First, we refer Parallel Incremental Whole-Program Optimizations for Scala.js to build a dependency graph. Initially, we set the node of the dependency graph as method: if a method foo calls another method bar, the node foo points to all method bar in the current class and all subclasses because we don't know which bar is called at runtime. When doing the optimization, foo has to wait until bar is optimized, since the optimization of foo relies on the optimization of bar.

After building the dependency graph, we can theoretically do the parallel optimization by parallelizing the independent nodes. However, there are two issues that we have to fix:

First, if the number of methods is large (it is very possible in a large project), the complexity of iterating the dependency graph is extremely high. Here are two ways to decrease the complexity:

  • Do an extra one-pass optimization in debug mode, while in this pass we do no optimization. We just process the whole program and build the dependency graph. We test this method in the Scala Native benchmark. The overhead of building the dependency graph is within 300ms, which is acceptable compared to nearly 10s of release mode optimization.
  • Set the granularity of the dependency graph as class

The drawback of the first method is that we can't build a precise dependency graph. Because of inline and method duplication, the function calls in release mode are different from those in debug mode. Therefore, we would lose some runtime performance.

The second method is more feasible for Scala Native. Even if it decreases the degree of parallelism, it makes the time cost of iterating the dependency graph negligible. Unfortunately, to implement this method, we have to change most of the interflow logic in Scala Native. It is too difficult to rewrite interflow during the period of GSoC since the interflow optimizer is the most complicated component in Scala Native.

But the main reason we didn't implement the second method is that we fail to design a parallel optimization algorithm to produce the exact same binary among different executions. Here is a simple case: A calls B, C calls D, B and D call each other. If we first visit A, A would inline B and B would inline D. To avoid the dead loop, when we visit D, D would abandon inlining B. However, if we visit D first, D would inline B and B would abandon inlining D. The two executions produce different binaries, which makes our incremental compilation impossible to work. It makes sense only when the improvement of parallel optimization exceeds the incremental compilation. Unfortunately, incremental compilation can decrease nearly half of the compilation time in release mode, which requires that the parallel optimization should be extremely efficient to counteract the loss of not using incremental compilation.

In summary, if we would like to implement parallel optimization in the future, we can focus on two main points: first, set the granularity of the dependency graph as class and change the workflow of the Interflow optimizer; second, design a parallel optimization algorithm to produce a stable binary.

5. Other contributions

5.1 Simplify CollectLocalValDeps and Lower.Impl

I found that CollectLocalValDeps and Lower.Impl extend transform. However, the function onType in transform does nothing. Therefore we can add override def onType(ty: Type): Type = ty in the two classes to avoid unnecessary calculations. The push request link is here. This work has been merged to Scala Native.
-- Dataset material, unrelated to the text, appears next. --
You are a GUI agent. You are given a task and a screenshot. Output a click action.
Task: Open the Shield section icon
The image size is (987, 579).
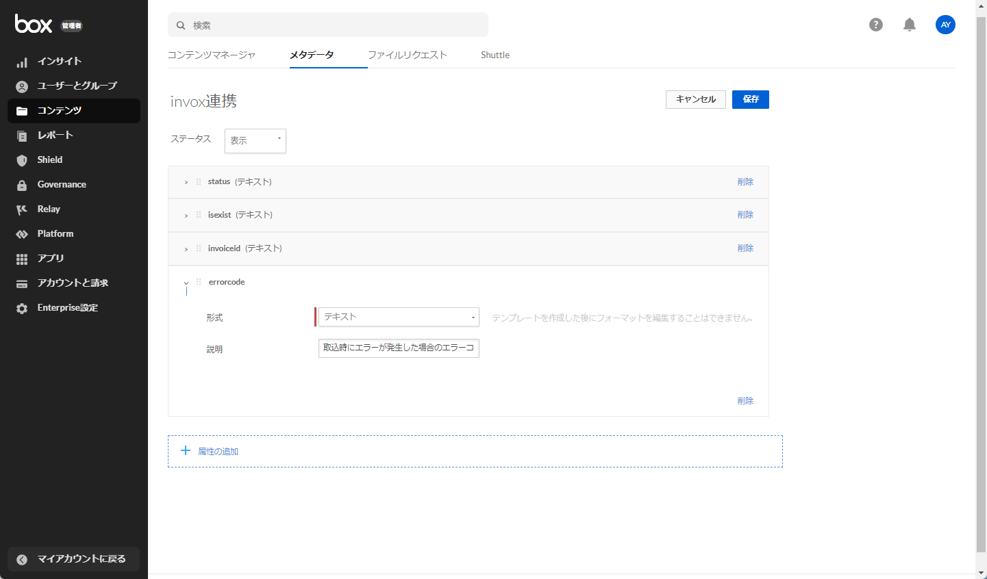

5.2 Add SortedSet in MergeProcessor

In the function advance in MergeProcessor, we change the type of todo to SortedSet, which makes the code cleaner and avoids transforming todo to array and sorting it when executing advance as the previous version. The push request link is here. All work is done and it will be merged within a week.

6. Future work

The future work is to implement parallel optimization based on our investigation. Changing the logic of the interflow optimizer is necessary. It is a quite difficult task, but I believe it will bring the huge improvement on Scala Native.